VIA BOCCA DI LEONE AND PIAZZA DI SPAGNA
If you want to retrace Ingeborg Bachmann’s life in Rome, you’ll have to first of all to Via Bocca di Leone 60, a small side street near Piazza di Spagna, where she lived from 1966-1971. In 2000, the city hung up a plaque to remember the Austrian writer and poet. It cites a passage from one of her essays, What I Saw and Heard in Rome (1955): “I saw that, when saying ‘Rome’, you still evoke the world, and that the key of the power are four letters S.P.Q.R.”. While living at this address, Bachmann already suffered from a severe decline in health. In order to recover, she would go on daily walks with friends, usually to Trinità dei Monti, and from there, they either went to the zoo or looked at the hydrochronometer (a kind of water clock) in the Villa Borghese gardens. The area around Piazza di Spagna was an important focal point throughout her life; she would often go to the famous Caffè Greco that has a long tradition as an important meeting place for the German speaking community in Rome.
CAMPO DE’ FIORI
Over the course of her years in Rome, Bachmann lived in eight different apartments. In 1954, when she first came to live in Rome, Bachmann took a flat in Via Ripetta 226, halfway between Piazza del Populo and the Mausoleum of Augustus. Apparently, the house was mice-infested, so she moved shortly afterwards to Piazza della Quercia 1, close to Campo de’ Fiori. Both the Campo and the statue of Giordano Bruno are hauntingly evoked in her essay What I Saw and Heard in Rome:
“I saw on the Campo de’ Fiori that Giordano Bruno is still being burned. (…) Again the smoke rises, and the flames twist in the air.”
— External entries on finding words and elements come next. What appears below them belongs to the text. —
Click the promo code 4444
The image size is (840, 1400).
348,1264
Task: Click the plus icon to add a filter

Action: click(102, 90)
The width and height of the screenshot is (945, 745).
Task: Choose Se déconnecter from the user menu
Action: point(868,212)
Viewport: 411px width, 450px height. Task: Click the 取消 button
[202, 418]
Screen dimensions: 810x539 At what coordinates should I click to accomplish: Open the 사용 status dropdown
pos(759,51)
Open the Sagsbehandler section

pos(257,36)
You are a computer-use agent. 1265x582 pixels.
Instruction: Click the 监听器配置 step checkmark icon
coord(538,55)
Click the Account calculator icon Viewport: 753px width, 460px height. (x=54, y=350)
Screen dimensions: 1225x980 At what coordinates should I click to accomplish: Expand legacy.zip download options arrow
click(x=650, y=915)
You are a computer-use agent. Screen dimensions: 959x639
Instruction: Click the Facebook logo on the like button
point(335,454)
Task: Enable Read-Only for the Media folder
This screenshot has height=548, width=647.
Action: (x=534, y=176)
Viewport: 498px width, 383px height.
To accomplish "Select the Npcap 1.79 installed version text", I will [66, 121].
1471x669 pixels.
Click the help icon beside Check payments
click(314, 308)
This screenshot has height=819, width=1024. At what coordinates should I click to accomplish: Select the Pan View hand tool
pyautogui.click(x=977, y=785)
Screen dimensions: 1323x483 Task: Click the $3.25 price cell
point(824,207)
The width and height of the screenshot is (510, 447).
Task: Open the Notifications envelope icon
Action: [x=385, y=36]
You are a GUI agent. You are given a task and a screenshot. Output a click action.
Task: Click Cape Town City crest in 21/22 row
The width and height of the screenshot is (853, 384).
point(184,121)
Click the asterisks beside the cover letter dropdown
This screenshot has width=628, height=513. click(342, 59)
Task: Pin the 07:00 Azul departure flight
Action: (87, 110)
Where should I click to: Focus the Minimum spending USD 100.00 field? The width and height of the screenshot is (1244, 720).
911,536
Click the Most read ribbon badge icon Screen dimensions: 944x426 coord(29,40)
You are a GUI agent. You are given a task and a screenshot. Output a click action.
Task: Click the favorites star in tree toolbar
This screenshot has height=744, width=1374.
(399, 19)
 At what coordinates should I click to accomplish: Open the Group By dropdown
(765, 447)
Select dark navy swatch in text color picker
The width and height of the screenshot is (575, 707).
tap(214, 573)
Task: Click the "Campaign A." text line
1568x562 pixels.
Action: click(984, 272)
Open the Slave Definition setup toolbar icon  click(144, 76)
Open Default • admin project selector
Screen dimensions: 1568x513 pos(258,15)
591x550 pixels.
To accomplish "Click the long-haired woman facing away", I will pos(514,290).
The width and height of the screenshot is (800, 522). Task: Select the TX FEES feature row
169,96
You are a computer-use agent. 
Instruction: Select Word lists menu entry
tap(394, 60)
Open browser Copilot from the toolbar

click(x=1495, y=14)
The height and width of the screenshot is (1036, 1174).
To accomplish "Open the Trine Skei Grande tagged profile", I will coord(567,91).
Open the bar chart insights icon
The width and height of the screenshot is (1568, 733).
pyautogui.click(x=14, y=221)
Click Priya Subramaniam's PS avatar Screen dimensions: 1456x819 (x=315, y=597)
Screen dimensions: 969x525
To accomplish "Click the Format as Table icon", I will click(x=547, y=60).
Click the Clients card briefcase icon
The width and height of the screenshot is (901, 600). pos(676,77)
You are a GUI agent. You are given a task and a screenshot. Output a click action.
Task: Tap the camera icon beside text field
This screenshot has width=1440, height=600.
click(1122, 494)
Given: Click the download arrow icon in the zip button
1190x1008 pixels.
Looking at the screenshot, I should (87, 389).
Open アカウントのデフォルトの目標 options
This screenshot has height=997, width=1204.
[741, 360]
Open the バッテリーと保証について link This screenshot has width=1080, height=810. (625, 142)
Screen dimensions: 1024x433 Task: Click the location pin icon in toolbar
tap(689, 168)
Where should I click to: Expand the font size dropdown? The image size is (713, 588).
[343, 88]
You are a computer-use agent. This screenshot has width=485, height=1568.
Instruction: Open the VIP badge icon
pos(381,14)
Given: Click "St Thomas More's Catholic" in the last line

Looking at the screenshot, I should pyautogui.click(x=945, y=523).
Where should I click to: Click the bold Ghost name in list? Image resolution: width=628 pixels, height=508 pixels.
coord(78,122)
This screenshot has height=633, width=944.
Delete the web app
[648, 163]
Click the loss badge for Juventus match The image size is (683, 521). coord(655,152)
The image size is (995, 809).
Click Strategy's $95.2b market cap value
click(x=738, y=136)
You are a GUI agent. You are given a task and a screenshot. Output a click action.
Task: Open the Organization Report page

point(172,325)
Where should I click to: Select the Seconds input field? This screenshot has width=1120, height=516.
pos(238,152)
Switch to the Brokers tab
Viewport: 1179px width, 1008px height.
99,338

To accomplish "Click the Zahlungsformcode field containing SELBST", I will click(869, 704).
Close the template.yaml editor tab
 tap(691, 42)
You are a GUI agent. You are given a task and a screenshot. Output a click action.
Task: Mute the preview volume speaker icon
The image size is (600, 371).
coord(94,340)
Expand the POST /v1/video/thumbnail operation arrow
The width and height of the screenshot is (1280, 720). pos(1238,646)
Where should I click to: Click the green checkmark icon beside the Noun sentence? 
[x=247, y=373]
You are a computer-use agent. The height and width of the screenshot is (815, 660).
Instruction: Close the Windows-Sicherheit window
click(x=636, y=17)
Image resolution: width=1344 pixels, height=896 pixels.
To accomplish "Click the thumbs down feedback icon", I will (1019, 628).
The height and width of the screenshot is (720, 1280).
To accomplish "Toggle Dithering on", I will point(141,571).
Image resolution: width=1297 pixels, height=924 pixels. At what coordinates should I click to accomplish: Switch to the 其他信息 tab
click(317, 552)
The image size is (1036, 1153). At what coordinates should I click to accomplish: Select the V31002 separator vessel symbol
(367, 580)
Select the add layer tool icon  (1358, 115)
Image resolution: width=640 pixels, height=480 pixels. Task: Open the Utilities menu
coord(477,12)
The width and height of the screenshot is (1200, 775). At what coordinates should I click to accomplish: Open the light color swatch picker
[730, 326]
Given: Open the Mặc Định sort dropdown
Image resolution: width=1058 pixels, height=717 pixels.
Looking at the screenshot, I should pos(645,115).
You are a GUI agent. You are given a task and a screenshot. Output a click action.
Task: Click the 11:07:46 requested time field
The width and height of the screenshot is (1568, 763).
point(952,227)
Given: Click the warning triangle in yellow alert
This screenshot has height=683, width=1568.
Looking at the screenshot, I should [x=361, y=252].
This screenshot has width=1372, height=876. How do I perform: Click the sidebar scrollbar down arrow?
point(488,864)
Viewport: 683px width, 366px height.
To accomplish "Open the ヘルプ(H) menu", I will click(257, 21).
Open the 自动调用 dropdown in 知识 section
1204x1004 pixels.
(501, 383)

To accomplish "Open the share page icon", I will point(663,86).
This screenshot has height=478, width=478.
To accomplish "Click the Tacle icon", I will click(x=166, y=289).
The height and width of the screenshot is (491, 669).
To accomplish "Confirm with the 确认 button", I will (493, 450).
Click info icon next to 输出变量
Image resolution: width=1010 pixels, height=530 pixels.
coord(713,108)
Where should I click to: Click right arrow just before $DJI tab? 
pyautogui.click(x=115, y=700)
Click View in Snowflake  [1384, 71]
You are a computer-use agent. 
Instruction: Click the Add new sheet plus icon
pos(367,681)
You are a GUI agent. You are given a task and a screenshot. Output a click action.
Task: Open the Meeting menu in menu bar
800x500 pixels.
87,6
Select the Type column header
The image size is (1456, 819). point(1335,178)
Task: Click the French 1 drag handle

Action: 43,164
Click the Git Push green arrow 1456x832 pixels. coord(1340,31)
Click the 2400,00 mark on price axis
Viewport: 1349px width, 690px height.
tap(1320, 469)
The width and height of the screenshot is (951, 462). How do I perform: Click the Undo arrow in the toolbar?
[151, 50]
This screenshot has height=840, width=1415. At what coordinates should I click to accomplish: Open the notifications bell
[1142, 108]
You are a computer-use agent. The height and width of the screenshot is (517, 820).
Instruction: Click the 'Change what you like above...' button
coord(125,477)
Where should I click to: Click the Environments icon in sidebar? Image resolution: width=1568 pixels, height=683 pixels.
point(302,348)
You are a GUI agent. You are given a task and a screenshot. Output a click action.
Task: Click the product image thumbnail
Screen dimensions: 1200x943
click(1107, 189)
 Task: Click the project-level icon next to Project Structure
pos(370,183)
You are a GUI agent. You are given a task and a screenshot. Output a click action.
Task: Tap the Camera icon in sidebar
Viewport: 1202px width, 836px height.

Bachmann was incredibly adept at networking, and had many acquaintances in both the Italian and the German speaking community. After her arrival in Rome, she quickly came into contact with Marguerite Gaetani, founder of the international journal Botteghe Oscure. Published twice a year, Botteghe Oscure, which ran from 1948 to 1960, was an important international literary journal. Her poems published in this journal helped her to international success. The editorial office was located in Palazzo Caetani in Via delle Botteghe Oscure.
In early 1972, Bachmann moved to what would be her last apartment, the Palazzo Sacchetti in Via Giulia. Due to drug abuse, her health had declined dramatically over the years. In 1973, Bachmann suffered severe burns when her nightgown caught fire from a lit cigarette. Heavily drugged, she didn’t wake up or feel any pain from the flames. She was brought to the Ospedale Sant’Eugenio, where she died about three weeks later – probably not from the burns, but due to the side effects of the drugs she had been taking. Her death was highly publicized, for days it was speculated that Bachmann had been either murdered or had tried to commit suicide.